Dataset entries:
——————————

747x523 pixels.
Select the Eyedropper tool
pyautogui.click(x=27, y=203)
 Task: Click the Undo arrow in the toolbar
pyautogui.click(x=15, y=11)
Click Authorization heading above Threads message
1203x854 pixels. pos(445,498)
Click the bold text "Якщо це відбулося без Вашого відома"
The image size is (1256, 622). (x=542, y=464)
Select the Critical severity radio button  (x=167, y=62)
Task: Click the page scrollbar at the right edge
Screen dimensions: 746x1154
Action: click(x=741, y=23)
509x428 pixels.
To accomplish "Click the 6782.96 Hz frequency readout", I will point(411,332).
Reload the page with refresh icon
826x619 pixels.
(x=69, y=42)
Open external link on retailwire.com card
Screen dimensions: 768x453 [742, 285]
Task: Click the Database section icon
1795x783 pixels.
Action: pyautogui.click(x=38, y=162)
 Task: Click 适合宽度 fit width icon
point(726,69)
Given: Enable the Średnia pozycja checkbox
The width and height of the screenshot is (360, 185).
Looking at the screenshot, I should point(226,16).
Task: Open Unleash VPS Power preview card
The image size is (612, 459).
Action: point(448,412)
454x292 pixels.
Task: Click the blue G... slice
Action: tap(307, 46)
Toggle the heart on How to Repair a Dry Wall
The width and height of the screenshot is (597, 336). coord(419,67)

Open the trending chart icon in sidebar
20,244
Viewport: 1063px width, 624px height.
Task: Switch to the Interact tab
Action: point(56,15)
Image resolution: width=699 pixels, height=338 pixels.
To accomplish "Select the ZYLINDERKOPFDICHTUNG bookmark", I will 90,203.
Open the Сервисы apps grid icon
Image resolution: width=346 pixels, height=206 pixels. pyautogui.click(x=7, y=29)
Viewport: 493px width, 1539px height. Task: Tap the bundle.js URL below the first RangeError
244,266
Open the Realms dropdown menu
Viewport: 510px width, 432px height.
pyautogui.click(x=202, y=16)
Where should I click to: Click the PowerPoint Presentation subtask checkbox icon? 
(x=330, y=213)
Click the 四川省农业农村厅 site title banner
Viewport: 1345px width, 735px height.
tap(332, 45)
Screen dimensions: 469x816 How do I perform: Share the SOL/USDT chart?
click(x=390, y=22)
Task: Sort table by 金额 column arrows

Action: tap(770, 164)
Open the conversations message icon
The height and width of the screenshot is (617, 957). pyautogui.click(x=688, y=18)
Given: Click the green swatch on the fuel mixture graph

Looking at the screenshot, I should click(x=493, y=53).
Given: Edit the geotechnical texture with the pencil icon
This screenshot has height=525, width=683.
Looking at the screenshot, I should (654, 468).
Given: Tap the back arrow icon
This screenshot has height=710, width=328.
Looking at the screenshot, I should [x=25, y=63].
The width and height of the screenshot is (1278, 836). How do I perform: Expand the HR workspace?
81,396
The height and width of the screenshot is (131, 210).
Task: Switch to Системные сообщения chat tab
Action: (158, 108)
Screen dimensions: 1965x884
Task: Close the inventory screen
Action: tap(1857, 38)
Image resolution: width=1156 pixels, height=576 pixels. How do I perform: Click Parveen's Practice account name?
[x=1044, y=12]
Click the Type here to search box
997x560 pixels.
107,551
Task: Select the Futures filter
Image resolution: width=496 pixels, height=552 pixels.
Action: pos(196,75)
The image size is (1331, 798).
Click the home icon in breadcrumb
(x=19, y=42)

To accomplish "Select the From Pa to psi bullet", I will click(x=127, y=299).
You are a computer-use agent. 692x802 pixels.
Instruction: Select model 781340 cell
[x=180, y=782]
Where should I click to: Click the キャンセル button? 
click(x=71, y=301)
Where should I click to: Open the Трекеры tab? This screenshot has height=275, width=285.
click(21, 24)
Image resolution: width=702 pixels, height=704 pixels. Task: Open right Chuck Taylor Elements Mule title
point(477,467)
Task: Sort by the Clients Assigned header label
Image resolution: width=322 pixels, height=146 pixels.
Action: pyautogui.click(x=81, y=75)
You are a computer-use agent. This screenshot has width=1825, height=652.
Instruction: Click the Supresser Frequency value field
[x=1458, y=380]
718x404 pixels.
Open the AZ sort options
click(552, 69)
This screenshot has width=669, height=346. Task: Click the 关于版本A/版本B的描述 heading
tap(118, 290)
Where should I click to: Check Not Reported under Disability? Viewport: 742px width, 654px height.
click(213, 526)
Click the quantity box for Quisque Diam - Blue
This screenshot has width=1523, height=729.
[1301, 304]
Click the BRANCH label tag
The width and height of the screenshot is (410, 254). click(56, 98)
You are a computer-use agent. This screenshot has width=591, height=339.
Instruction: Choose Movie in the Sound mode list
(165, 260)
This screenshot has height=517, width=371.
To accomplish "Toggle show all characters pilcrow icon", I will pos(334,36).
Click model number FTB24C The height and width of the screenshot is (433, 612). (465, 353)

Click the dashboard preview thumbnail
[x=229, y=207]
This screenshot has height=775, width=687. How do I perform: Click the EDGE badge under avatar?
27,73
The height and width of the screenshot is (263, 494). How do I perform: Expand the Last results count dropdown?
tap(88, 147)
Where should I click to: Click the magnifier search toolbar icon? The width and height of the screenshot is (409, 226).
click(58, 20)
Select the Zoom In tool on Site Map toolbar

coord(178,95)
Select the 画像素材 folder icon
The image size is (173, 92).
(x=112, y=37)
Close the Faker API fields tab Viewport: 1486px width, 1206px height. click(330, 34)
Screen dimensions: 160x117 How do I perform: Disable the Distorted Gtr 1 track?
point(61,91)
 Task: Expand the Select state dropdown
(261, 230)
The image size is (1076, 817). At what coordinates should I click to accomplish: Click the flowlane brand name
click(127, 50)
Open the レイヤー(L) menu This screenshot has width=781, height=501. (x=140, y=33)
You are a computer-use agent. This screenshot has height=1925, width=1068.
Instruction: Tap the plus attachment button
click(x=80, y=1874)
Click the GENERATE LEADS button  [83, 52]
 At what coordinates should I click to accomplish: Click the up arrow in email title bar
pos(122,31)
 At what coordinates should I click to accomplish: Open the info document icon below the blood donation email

——————————

▸ **What you should do**: Each line in the data where the string "with" occurs should be identified and copied.

▸ **Reply**:
Reload the page with refresh icon
Given: Edit the geotechnical texture with the pencil icon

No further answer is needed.